Point #2: Battlefield 1943 is more visceral.

Crash Commando is very bloody. Any death, even a clean sniper shot, causes a player to erupt into red bits. Battlefield lacks any blood - deceased soldiers disappear leaving only their packs behind. Yet Battlefield leaves me feeling more uneasy, more terrified, and more shaken after I've taken a hit or been fragged. The limited field of view makes you agoraphobic, always frightened of what may be lurking behind or to the side, or who may be straight ahead but too far away to see. Space in Crash Commando is far less open and far more visible and that makes you feel more secure at any given time, especially when no enemies are around. In Battlefield you feel as though you are at the center. Taking a sudden hit raises your heart rate as you scramble to find an all but invisible threat before it's too late. The difference in effect is similar to the difference between horror films that rely on shock value and those that are more subtle, showing less and letting the viewer's imagination create the scares.

Point #3: Battlefield 1943 encourages more team-based cooperation.

For the most part Crash Commando's "teamwork" consists of doubling up on firepower.
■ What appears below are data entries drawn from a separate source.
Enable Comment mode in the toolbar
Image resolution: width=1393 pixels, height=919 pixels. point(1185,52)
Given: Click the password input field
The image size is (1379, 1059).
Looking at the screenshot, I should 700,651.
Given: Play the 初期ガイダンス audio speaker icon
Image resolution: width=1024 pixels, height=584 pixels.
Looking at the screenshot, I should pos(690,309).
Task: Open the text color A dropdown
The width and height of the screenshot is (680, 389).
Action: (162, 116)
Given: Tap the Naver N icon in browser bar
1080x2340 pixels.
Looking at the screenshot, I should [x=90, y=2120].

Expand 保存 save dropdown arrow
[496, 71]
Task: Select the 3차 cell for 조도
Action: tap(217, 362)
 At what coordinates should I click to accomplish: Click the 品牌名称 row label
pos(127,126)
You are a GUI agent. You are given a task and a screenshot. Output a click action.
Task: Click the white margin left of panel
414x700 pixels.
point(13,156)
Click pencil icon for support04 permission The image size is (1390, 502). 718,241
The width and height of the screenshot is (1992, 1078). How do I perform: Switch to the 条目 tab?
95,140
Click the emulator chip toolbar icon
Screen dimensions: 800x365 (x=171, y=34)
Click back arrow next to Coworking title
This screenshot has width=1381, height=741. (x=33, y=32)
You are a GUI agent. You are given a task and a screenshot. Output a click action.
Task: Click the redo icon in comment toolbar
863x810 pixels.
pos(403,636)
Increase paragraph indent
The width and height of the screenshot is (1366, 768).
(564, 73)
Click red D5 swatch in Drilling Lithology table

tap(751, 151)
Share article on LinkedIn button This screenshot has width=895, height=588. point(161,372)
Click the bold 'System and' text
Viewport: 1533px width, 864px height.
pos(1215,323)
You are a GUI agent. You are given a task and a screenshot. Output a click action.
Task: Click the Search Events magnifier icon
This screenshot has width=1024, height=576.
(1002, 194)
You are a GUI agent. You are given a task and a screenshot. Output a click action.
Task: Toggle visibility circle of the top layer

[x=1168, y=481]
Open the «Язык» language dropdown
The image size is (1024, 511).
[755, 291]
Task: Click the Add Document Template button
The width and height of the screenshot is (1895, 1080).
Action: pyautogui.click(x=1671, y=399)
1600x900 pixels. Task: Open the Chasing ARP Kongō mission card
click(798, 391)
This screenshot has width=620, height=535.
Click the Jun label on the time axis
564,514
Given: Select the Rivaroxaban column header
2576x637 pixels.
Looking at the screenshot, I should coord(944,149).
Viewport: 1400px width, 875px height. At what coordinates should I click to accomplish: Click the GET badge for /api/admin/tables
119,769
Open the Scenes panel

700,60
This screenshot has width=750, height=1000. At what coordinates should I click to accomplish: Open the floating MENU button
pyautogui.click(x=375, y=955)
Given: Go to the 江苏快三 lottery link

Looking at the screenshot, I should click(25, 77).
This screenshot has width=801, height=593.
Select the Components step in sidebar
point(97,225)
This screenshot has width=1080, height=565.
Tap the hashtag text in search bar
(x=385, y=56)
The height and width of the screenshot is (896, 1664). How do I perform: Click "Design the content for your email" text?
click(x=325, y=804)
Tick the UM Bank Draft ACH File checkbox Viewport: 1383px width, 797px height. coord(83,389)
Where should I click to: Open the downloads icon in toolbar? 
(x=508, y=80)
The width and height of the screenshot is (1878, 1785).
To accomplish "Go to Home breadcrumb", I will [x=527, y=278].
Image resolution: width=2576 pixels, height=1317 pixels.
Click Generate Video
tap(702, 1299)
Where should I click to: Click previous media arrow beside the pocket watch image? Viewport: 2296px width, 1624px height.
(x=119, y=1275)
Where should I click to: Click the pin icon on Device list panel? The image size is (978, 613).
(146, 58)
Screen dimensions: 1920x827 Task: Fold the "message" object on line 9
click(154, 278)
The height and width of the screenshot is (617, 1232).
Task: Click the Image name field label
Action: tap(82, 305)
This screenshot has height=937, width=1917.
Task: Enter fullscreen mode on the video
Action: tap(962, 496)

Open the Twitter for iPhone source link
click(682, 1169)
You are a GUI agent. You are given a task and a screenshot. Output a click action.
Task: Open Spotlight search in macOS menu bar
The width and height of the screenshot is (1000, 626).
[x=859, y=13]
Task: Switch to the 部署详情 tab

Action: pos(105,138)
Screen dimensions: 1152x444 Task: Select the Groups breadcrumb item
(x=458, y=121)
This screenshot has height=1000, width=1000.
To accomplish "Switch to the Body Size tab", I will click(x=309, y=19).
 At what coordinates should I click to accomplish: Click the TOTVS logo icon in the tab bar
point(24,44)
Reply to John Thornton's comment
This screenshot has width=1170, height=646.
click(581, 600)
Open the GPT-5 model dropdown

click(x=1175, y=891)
Because any and all threats are visible on screen at all times there is little need to flush an enemy out into the sights of an awaiting teammate. Battlefield encourages this type of team work because it allows you and a partner to watch each other's back, letting you focus on threats in one direction without worrying about what may behind you. Without any real ability to ambush or need to protect one other other than when threats come from opposing sides Crash Commando's teamwork ends up feeling like little more than a Contra clone.

Point #4: Battlefield 1943 has a greater variety of distinctive weapons.

Strictly speaking Crash Commando has more basic weapons than Battlefield (11 compared to 9), but for the most part its primary weapons are identical. They may have different levels of damage, speed, or reload times, but with the exception of grenades and grenade launchers each weapon has the same range - the length of the screen. The 2D playing field limits the weapons' distinctiveness because you don't have weapons that are better or worse at different ranges. In Battlefield you have long-, short-, and mid-range weapons, each of which can be used at different ranges but with greatly diminished returns. Each weapon, then, has a unique feel to it and will appeal to different types of players leading to more diverse player types. In Crash Commando most players tend to play the same because once you've learned how to use one weapon you've basically learned them all.

Point #5: Crash Commando lacks a Roshambo dynamic.


One element common to many multiplayer games is the psychological guessing game offered up by some sort of rock-paper-scissors dynamic. In Battlefield this is based on the type of unit a player chooses and the range at which they fight. A sniper will take out an infantryman any day of the week, but a fast moving rifleman at mid range will make him wish he'd never picked up a scope. Crash Commando lacks this because its fast pace, relatively limited active playfield, and similarity of weapons means any player's weapon choice has a nearly equal chance of defeating any other player's weapon choice at any time. This puts the emphasis much more on your physical reflexes than the ability to analyze and predict what sort of weapons and strategy your opponent will use.

Overall it looks like 3D is the clear winner in this contest. While the way in which it limits a player's view may be a bit frustrating and therefore discourage many new players from getting into the genre there's a reason that side-scrolling fragfests haven't really caught on. Both the level of immersion and the depth of strategy are greater in Battlefield than in Crash Commando. It's unclear whether 2D side-scrollers are inherently incapable of delivering the dynamics of an FPSer at as high a level as an FPSer itself. Any thoughts on how to overcome some of these limitations?